Sentado en el imponente recinto del aula magna de la Universidad Central de Venezuela, hace años, escuché a un destacado miembro del “país intelectual” de entonces, responder a la pregunta de un estudiante sobre la conveniencia de establecer en Venezuela una auténtica lucha de clases.
El intelectual aludido, famoso por su obra, su fortuna personal y sus tendencias derechistas, se puso muy serio ante el micrófono y dijo:
- ¿Clases? yo sólo conozco dos: Turista y primera.
El público, mayoritariamente universitario, soltó una risotada estruendosa y el preguntón, abochornado, no tuvo más remedio que abandonar la sala. Estábamos a principio de los 90 y en Venezuela la lucha de clases era tema de grafittis ocasionales, comunistas rencorosos y hippies en proceso de reinserción. Asunto de perdedores, pues.
Había clases sociales, por supuesto. Clases que se permitían la permeabilidad necesaria para vivir en paz. Clases que se resumían en la frase de otro intelectual que dijo un día “aquí, todos somos clase media”. Vivíamos, no tan bien como queríamos; pero intentábamos construir decencia en un país sin posturas irreconciliables. A la mesa de los ricos, se sentaban los menos ricos, y eran bienvenidos.

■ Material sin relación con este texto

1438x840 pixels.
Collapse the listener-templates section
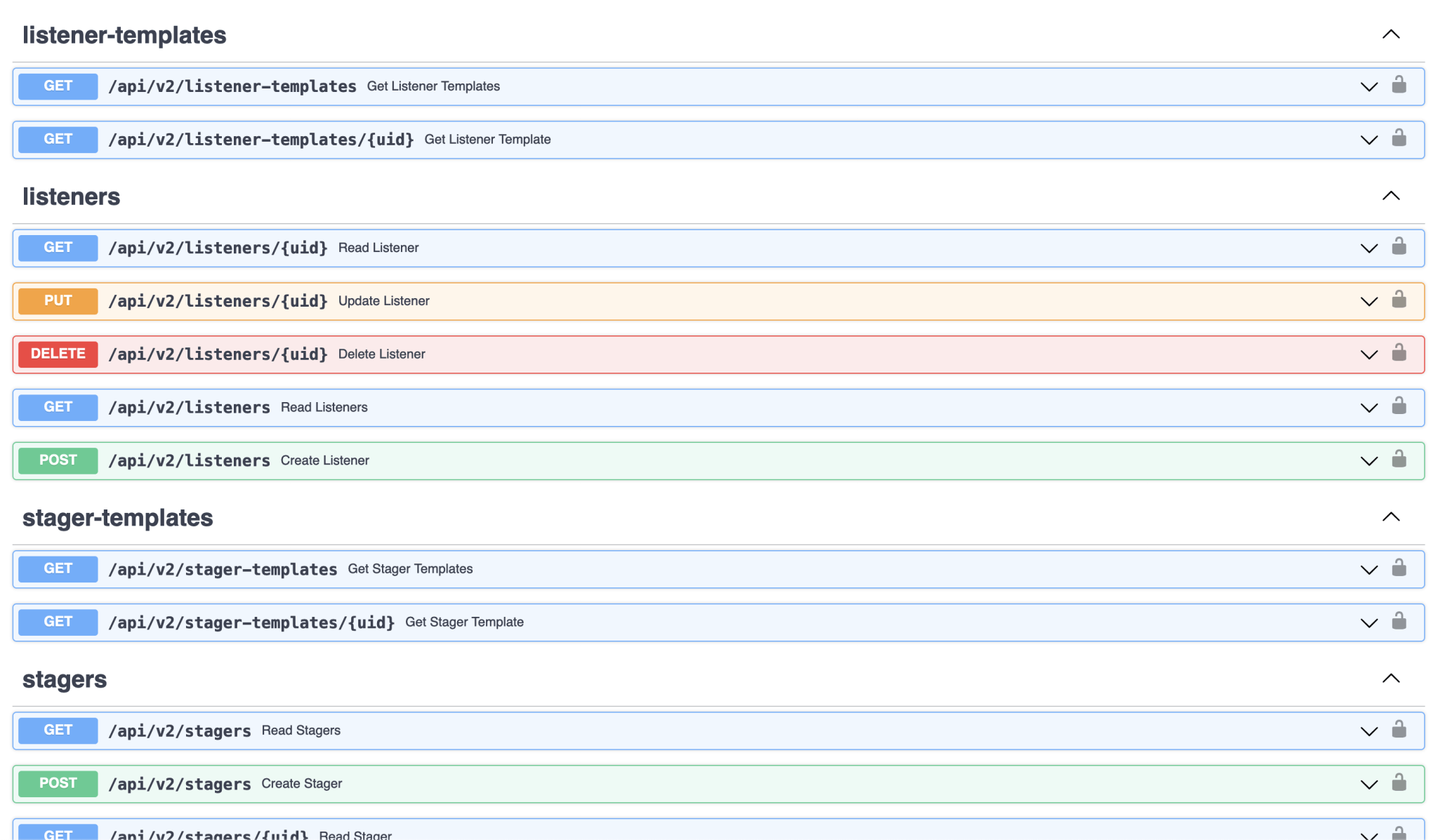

En la de los adecos, brindaban los copeyanos.
Entonces apareció un Mesías vendiéndonos felicidad en botellas rojas y llegamos al 2009, odiando la posibilidad de descubrir lo que significa turista y primera; viviendo en rojo y azul, impedidos de disfrutar lo ganado; sin luz, sin agua, y sin saber como vamos a hacer para enfrentar los males de la vejez, que ya no tardan. Ha de ser por eso que rememoramos esos tiempos y pensamos, con legítimo derecho, que la única cosa irreconciliable es esta especie de amargura con que vemos pasar los días. Irreconciliable con quienes destruyeron el sueño. Con más nada.